The most persuasive writing is typically the easiest to read and understand. If your CV is full of jargon and technical terms or phrases that are only commonly used by a handful of people, the reader will reach their tolerance level much sooner than you want them to. I appreciate that some jargon is necessary. However there are two issues to consider.
Firstly, not every recruitment consultant or senior manager or Human Resources Manager will be as intimately familiar with the terms and jargon as someone who uses it all the time. Therefore, write for a somewhat broader audience than your colleagues or immediate manager. Someone once told me that they would not work for anyone who did not understand the technical side of the job as well as they did. They are still looking!

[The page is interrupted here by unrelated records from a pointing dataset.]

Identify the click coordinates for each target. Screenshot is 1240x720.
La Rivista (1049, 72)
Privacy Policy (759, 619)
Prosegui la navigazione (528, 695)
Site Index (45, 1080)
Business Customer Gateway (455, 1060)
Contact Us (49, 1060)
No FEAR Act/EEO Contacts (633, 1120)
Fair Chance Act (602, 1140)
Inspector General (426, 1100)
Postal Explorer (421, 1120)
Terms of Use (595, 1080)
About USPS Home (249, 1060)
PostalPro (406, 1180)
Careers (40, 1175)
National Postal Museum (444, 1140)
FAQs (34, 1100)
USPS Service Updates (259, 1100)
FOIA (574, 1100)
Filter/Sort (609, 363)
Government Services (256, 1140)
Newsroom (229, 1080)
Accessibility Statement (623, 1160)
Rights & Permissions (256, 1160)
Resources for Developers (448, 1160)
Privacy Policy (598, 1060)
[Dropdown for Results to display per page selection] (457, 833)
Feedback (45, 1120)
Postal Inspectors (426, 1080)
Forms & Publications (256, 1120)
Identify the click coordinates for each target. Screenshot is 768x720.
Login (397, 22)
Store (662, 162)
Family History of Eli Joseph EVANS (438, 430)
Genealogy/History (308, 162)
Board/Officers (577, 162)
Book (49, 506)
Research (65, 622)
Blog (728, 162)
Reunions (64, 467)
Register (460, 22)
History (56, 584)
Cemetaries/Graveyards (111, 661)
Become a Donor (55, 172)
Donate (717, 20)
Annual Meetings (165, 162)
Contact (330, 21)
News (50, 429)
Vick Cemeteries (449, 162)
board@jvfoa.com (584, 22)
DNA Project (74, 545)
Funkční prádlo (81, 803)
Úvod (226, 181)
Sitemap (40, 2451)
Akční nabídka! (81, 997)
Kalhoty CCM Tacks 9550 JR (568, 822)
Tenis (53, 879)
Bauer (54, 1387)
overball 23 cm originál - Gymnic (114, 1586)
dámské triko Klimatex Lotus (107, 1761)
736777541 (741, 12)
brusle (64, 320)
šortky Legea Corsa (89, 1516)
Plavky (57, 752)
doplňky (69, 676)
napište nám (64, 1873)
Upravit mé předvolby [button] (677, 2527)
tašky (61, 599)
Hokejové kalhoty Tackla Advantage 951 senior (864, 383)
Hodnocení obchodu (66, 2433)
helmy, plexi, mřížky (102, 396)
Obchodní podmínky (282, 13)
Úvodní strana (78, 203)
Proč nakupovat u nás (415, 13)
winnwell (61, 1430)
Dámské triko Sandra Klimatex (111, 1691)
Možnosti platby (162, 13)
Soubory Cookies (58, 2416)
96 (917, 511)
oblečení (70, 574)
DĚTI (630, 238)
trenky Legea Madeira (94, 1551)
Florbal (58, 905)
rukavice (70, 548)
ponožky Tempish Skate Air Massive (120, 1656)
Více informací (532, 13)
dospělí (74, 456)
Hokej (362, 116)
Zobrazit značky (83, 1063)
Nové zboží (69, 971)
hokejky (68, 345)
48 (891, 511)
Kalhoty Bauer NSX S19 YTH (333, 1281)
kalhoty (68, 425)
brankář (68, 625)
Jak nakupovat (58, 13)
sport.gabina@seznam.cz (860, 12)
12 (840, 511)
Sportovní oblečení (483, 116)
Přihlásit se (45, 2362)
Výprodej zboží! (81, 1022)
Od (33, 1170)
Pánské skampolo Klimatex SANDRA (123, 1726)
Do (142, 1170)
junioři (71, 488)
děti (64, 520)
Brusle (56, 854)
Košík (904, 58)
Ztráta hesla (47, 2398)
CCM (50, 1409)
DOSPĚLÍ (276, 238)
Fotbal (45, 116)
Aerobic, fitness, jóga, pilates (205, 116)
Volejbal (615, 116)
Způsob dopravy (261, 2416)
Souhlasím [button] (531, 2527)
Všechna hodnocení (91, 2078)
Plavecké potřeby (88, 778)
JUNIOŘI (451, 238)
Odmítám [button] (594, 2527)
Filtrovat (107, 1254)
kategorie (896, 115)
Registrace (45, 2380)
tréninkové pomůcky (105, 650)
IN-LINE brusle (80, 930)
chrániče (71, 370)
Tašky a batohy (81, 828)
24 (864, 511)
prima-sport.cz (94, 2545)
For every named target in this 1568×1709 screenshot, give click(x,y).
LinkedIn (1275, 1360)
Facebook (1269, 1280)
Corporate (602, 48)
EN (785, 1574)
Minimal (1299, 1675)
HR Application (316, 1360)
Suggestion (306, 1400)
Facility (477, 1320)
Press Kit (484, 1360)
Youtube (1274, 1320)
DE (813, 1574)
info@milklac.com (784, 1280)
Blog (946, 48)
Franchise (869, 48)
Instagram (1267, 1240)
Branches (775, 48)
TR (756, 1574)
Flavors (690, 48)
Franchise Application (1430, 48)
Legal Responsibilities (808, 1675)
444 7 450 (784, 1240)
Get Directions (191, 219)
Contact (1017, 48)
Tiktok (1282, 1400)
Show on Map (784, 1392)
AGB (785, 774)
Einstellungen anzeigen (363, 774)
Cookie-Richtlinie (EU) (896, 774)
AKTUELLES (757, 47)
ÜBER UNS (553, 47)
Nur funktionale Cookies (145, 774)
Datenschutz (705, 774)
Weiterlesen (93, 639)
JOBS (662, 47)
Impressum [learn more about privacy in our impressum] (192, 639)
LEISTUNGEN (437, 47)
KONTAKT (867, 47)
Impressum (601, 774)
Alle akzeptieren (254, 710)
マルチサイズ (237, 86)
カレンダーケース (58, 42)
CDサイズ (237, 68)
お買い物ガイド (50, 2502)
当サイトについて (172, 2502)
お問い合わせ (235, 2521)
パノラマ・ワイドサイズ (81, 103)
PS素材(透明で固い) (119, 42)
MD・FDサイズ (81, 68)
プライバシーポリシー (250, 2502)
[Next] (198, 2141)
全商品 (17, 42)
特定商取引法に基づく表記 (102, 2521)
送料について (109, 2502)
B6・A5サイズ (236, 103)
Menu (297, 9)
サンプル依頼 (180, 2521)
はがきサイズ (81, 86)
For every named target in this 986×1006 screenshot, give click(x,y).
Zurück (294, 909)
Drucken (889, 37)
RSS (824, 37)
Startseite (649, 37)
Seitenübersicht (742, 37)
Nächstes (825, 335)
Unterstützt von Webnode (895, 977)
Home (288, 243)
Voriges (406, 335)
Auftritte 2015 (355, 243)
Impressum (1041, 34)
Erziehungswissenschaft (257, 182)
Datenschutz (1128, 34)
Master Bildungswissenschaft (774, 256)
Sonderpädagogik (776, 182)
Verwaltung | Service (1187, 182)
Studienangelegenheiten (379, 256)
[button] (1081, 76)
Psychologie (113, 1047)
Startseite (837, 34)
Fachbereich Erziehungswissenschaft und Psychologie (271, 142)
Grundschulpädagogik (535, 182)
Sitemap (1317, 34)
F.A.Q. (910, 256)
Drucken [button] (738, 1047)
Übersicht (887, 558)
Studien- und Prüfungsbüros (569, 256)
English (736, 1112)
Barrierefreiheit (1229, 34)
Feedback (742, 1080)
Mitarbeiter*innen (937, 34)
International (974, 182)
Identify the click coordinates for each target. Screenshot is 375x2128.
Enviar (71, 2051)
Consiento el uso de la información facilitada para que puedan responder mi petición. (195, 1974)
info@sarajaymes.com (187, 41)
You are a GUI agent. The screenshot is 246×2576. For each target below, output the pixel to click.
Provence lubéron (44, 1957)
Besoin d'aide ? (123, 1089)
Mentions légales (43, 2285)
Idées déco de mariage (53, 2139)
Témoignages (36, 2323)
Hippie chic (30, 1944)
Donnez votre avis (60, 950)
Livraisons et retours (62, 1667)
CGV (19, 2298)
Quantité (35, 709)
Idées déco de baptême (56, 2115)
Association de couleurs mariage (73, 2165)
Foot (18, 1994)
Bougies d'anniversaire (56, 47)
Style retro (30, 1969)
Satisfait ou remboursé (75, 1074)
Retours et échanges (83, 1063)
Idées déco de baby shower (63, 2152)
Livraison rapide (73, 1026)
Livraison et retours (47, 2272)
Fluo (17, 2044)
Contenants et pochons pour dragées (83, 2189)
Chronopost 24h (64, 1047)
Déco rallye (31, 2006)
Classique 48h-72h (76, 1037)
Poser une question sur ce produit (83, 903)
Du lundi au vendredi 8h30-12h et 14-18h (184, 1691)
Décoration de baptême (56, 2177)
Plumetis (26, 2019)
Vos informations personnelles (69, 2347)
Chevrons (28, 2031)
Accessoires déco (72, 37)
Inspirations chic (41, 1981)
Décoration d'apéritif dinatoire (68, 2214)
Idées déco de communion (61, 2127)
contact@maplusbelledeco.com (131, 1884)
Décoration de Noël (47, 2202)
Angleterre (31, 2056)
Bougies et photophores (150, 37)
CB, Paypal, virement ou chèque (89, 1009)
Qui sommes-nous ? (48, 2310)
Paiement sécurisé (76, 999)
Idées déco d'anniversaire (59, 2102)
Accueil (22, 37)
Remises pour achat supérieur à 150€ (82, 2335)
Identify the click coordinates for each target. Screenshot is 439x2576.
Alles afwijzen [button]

Secondly, an employer and recruitment consultant will want to know whether you understand the broader business implications of what you do, not just the terminology and technical aspects. By talking to them in more general business terms you create an impression that you understand more than your particular field of specialisation. This creates an even better impression that you might be a candidate for promotion in the future.
Some people have MBAs and other post graduate business or commerce qualifications. If you know someone who does, you may find something strange happens to their speech and writing patterns. The word “strategic” appears in every other sentence and twice in others. Perfectly adequate, simple terms and phrases become tortured and vague so that the reader has to read three times before they think they know what is being said. People are impressed by CV’s that express achievements and accountabilities in clear, concise, unambiguous, direct, active terms.
12. Does it criticise your employers?
Hands up anyone who has ever worked for an organisation or a boss they didn’t like or who made dumb decisions or who treated people badly or who were incompetent and so on. Make absolutely sure there is no criticism, even implied, of your current or former employers in your CV, justified or not.